I just want to be a normal person!  Please don’t assume I’m super spiritual or don’t struggle just because I’ve been employed in full time ministry overseas.  I just want to be me.  I just want to have friends.  I’m not a superstar.  This for me is the hardest season my spiritual life has ever gone through…and some days I need people who are OK with listening to my doubts and questions, and who don’t assume that I’ve got it all together.  It is so life giving when I feel a freedom to be me {with all of the good and complicated parts}.

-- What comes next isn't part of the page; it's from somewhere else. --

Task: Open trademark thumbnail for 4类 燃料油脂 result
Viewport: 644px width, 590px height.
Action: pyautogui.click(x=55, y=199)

If it seems like I don’t know what I want…it’s because I don’t!  Living overseas confused my identity in a big way!  There are parts of the old me and parts of the new me that are all mixed up inside.  It’s going to take some time to sort all that out.  I’m not the same person who moved to the field.  I’m also not the same person here as I was overseas.  You may find that I change my mind about what I want from one day to another.  It may take me a while to figure out things like what church I like or what part of town I want to live in.  And just to warn you, it probably won’t be the same decision I made before I moved overseas.    It’s like I’m having to figure out “who do I want to be when I grow up” all over again.  Please be patient with my pursuit of identity.  It really helps when you speak into my life what you feel like my gifts, talents, and aptitudes are.  As you talk about it, I can start to figure out again who I am.   It’s also a gift to me when you invite me to do new things, and encourage me to explore who I am.  Telling me who I should be won’t work.  I have to figure this one out on my own.
You are more important then you know!  I cannot do re-entry without you.  I need caring people in my life for this season as much as I did when I lived internationally.  Thank you for your patience, your concern, your listening ear, your companionship.  I may not have the emotional energy to express how much your friendship means to me right now, but THANK YOU for walking the re-entry journey with me!